- **TASK DESCRIPTION**
This exercise asks for every line of the material that includes the word "agent".

# # # # #

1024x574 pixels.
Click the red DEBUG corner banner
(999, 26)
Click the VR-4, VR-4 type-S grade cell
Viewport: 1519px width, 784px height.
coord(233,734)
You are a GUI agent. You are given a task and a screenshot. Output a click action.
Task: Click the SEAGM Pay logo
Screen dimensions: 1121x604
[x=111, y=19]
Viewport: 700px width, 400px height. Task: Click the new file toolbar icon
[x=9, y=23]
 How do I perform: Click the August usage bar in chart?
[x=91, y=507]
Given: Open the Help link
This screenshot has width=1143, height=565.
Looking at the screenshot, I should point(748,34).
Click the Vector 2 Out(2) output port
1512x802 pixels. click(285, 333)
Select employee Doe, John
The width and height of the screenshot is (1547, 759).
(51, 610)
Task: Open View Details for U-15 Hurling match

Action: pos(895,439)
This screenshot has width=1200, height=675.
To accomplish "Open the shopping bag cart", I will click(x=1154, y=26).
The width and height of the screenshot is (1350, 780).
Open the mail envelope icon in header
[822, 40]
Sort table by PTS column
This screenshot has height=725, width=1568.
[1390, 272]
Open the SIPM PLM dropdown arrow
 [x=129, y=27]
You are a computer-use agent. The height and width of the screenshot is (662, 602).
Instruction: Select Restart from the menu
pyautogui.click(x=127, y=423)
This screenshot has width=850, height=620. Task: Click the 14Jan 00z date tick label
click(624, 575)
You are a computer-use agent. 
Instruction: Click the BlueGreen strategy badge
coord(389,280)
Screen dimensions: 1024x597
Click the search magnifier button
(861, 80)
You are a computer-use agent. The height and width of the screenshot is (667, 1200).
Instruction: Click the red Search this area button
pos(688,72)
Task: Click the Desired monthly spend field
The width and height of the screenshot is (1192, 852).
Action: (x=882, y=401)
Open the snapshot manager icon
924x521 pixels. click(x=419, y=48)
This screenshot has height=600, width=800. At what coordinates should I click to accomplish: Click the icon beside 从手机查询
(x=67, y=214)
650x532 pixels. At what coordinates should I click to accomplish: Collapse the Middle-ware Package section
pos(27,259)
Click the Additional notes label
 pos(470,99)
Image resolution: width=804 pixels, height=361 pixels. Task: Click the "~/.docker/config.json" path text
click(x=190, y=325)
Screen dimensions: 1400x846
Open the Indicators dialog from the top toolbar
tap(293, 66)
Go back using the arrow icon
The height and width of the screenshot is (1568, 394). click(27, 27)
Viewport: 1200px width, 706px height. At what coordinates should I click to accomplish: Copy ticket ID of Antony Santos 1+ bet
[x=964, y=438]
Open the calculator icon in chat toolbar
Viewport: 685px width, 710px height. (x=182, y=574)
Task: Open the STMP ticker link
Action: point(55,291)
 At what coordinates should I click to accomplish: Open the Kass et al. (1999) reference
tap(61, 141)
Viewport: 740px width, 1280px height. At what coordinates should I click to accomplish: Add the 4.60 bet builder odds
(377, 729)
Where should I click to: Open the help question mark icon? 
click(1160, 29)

# # # # #

- **SOLVED PROBLEM**
You are a GUI agent. You are given a task and a screenshot. Output a click action.
You are a computer-use agent. The height and width of the screenshot is (662, 602).
You are a computer-use agent. 
You are a computer-use agent. The height and width of the screenshot is (667, 1200).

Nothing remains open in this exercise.